AI 是包工头:快、准、不累。你说啥它做啥。
但你是建筑师。你得知道:
- 这房子是怎么用的(用户怎么用,不是代码怎么跑)
- 这房子代表什么(产品理念,不是设计模式)
- 你的图纸哪里自相矛盾
- 下雨了怎么办(各种边界情况)
包工头告诉你墙会不会倒。你决定这堵墙该不该存在。
3 行代码,2 小时
改了三行逻辑。编码 20 分钟,思考 2 小时。
- 45 分钟推演用户场景
- 30 分钟讨论清晰度评分到底衡量什么
- 30 分钟理清矛盾的指令
- 15 分钟坚持产品理念
这个比例——实现 20 分钟,判断 2 小时——就是现在的常态。
这 2 小时没法自动化。Claude Code 回答不了”系统暂停该不该算进清晰度评分?”这得理解这个数字对用户意味着什么,他们为什么相信它,它怎么影响他们对自己进步的感知。
这不是编程问题,是产品问题。

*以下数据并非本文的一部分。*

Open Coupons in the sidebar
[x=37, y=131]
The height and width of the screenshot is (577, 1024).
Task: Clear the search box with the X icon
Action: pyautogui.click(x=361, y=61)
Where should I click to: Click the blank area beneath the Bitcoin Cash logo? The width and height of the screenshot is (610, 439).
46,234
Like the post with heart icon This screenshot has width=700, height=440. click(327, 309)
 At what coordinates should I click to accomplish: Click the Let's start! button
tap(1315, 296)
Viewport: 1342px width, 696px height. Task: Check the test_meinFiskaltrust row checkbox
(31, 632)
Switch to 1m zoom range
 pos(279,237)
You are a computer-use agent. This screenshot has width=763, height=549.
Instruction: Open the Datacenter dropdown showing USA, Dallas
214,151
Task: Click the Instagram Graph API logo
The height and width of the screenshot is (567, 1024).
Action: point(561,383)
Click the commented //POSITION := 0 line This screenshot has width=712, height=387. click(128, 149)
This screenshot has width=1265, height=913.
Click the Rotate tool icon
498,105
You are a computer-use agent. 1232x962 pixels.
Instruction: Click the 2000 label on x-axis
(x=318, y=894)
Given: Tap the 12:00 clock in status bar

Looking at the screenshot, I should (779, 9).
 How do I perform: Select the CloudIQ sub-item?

产品问题终于成了瓶颈。
对产品经理来说意味着什么
如果你是个因为不会编程而受限的产品经理:这个限制刚消失了。
现在重要的是:
- 推演场景,不是罗列功能
- 保护指标的可信度
- 发现自己的矛盾
产品经理可能反而更适合
做了十年”那个不会写代码的人”,我现在觉得产品经理在 AI 时代可能反而有优势。
我们更擅长当代码不再是门槛时更重要的问题:
- “这个数字对用户来说意味着什么?”
- “时间长了会怎样?”
- “这个功能到底该不该做?”
工程师回答”能不能做”。
产品经理回答”该不该做”和”做完了会怎样”。
当实现变得轻而易举,后面这些问题就成了一切。
后记:3 行代码花了 2 小时。
我一点都不后悔。
因为逻辑比代码重要。把逻辑想对是终于成了我们没法推给别人的事——不能推给工程师,不能推给 AI,推给谁都不行。
这是产品经理的活儿。其实一直都是。